Objectives To observe lesion characteristics of premature coronary heart disease (CHD) patients with different risk factors by intravascular ultrasound (IVUS).

Methods Among 114 premature CHD patients examined by IVUS, quantitative method and qualitative method were adopted to analyse characteristics of coronary artery plaques, and to observe the proportion of different plaques, cross-sectional areas (CSA) surrounded by external elastic membrane, lumen CSA, plaque burden, lumen area stenosis rate and remodelling index of patients with different risk factors.

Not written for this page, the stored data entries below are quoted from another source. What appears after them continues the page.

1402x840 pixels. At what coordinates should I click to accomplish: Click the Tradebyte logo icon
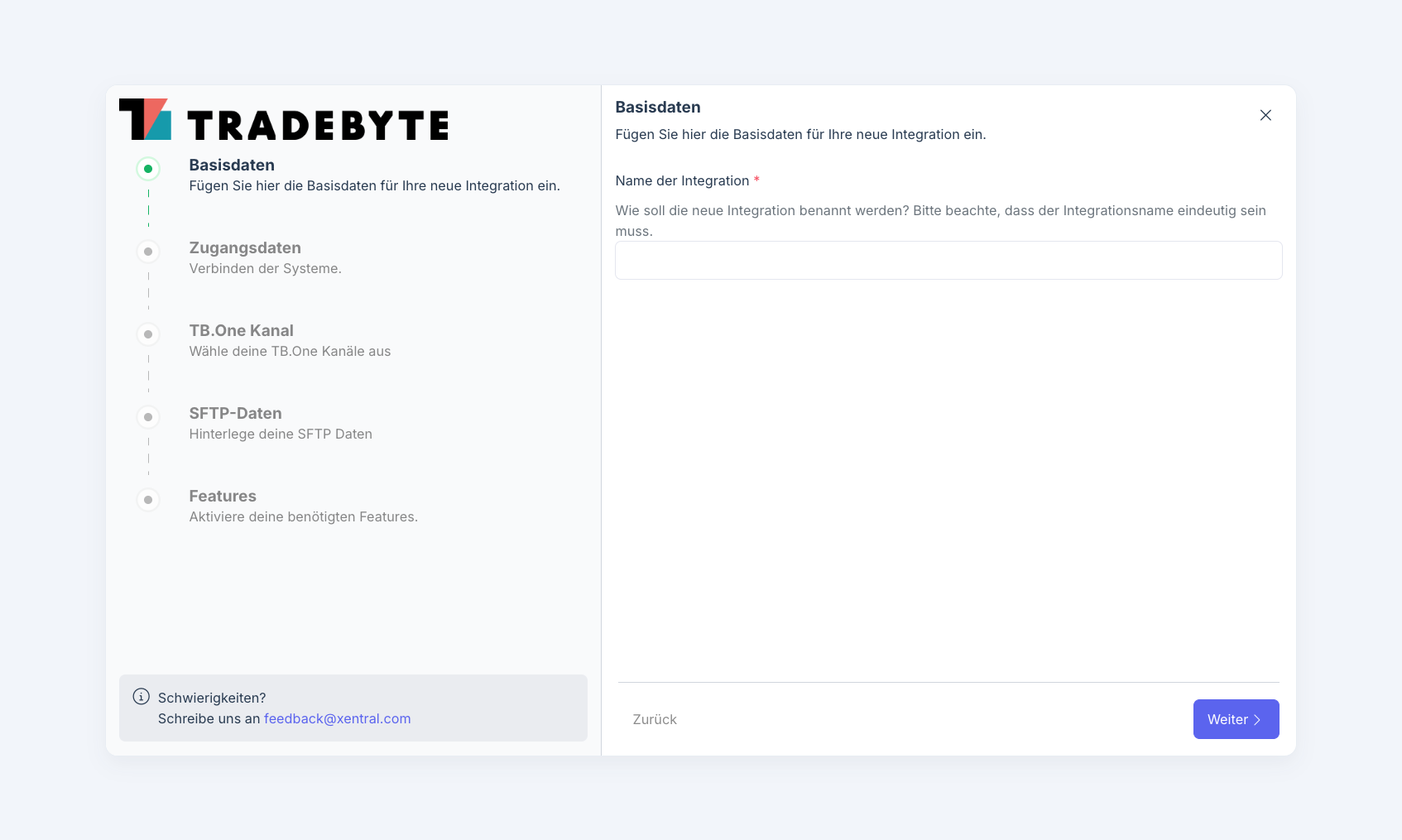(145, 120)

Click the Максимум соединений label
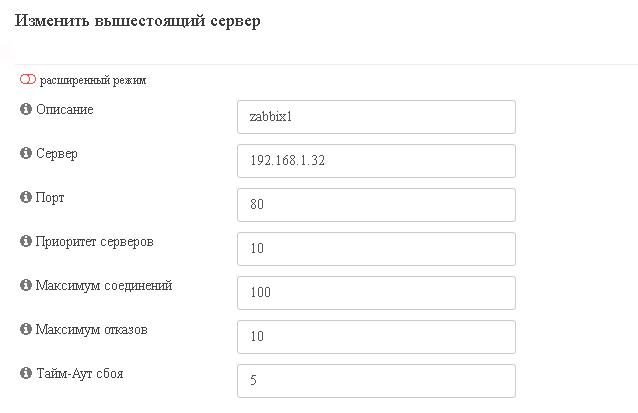[x=104, y=285]
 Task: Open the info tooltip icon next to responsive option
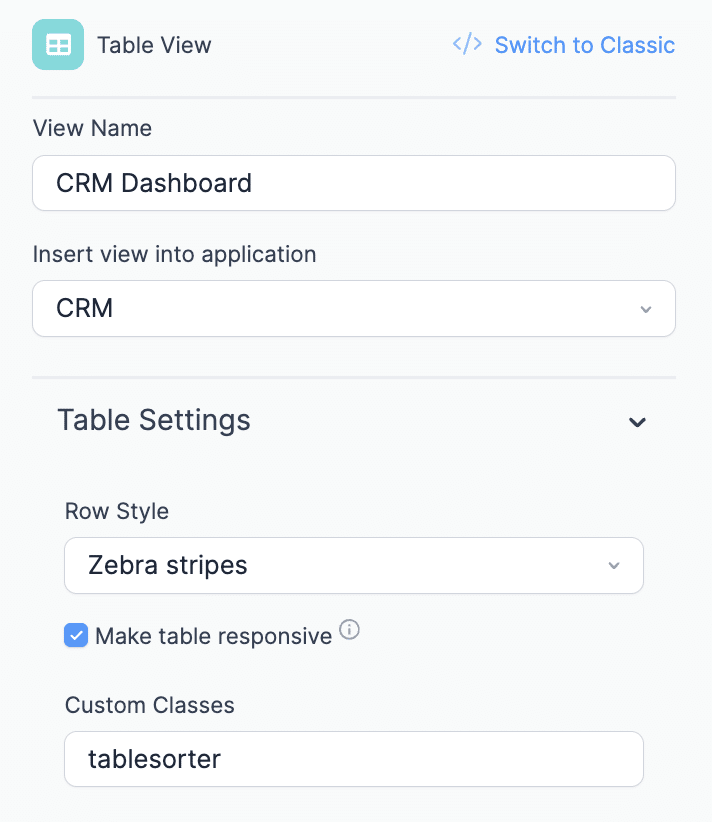pyautogui.click(x=349, y=630)
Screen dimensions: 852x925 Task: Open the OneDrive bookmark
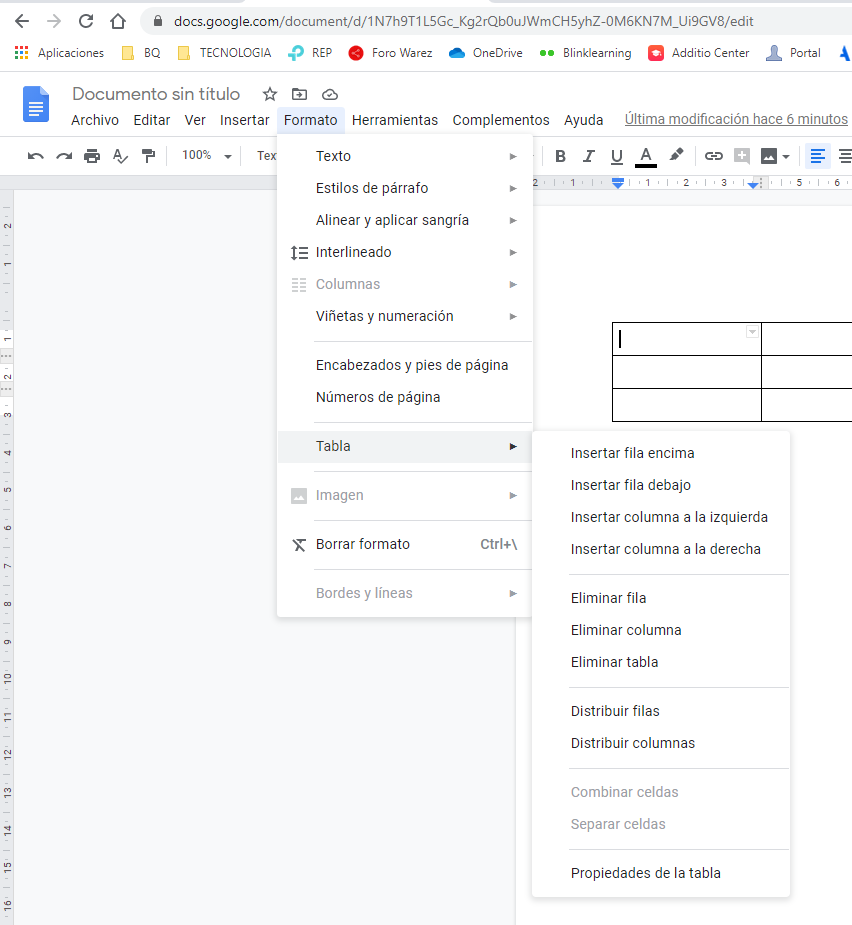pyautogui.click(x=486, y=53)
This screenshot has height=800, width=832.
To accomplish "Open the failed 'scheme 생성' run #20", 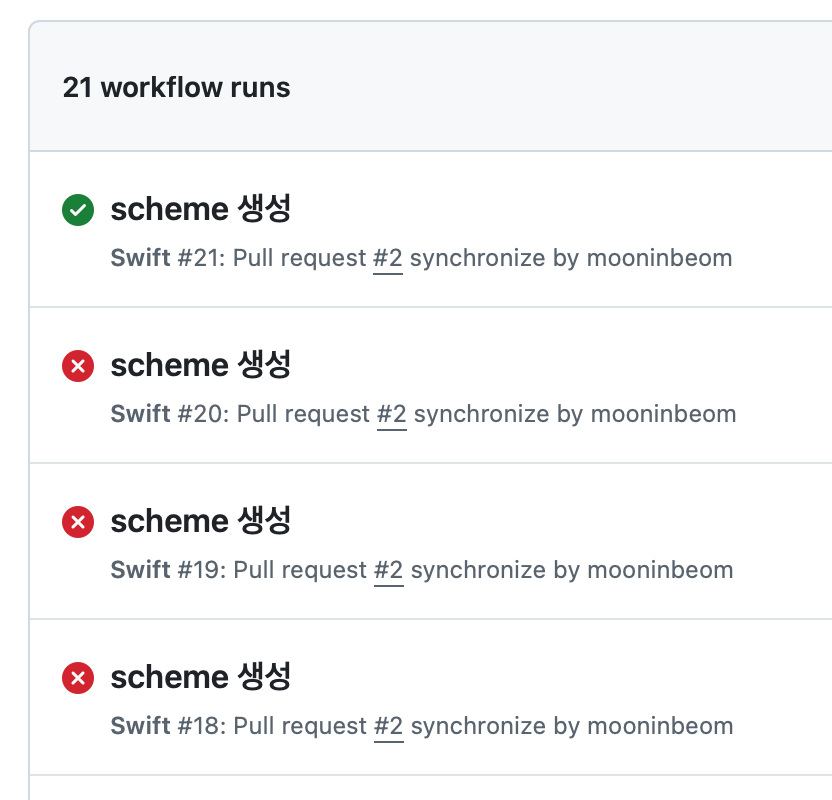I will click(200, 365).
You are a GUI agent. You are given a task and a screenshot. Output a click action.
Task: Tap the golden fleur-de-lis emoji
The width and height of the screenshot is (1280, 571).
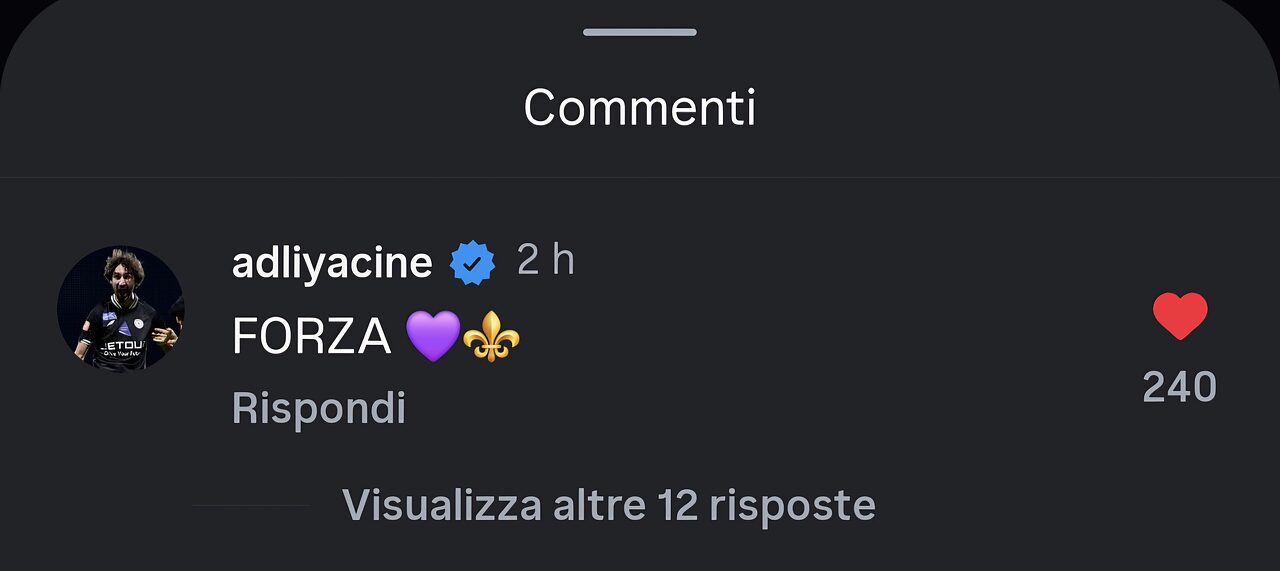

Results Among the CHD patients with traditional risk factors, there is no statistical difference except in lesion extent and minimum lumen diameter among those CHD patients with hypertension. The lesions are serious and higher ratio of lipid core to plaque among those CHD patients with diabetes. More soft plaques and mixed plaques are observed among those CHD patients with hyperlipidaemia. Lesion length and the ratio of lipid core to plaque were significant difference between premature CHD patients with hyperlipidaemia and control groups. There is no difference on lesion characteristics detected by IVUS between patients with and without family history of CHD. There are more soft plaques and mixed plaques in the premature CHD patients in current smoking group (the p value were <0.05). The lesions were more serious in current smoking patients than those without smoking patients. There were more ruptured plaques in diabetes group. Positive remodelling is a common phenomenon in diabetes group, while more negative remodelling were observed in other groups.

Conclusions The ratio of lipid core to plaque tends to be higher in group with risk factors than that in group without risk factors. More ruptured plaques were observed among those CHD patients with diabetes. Therefore, these risk factors should be strictly controlled in primary prevention of CHD.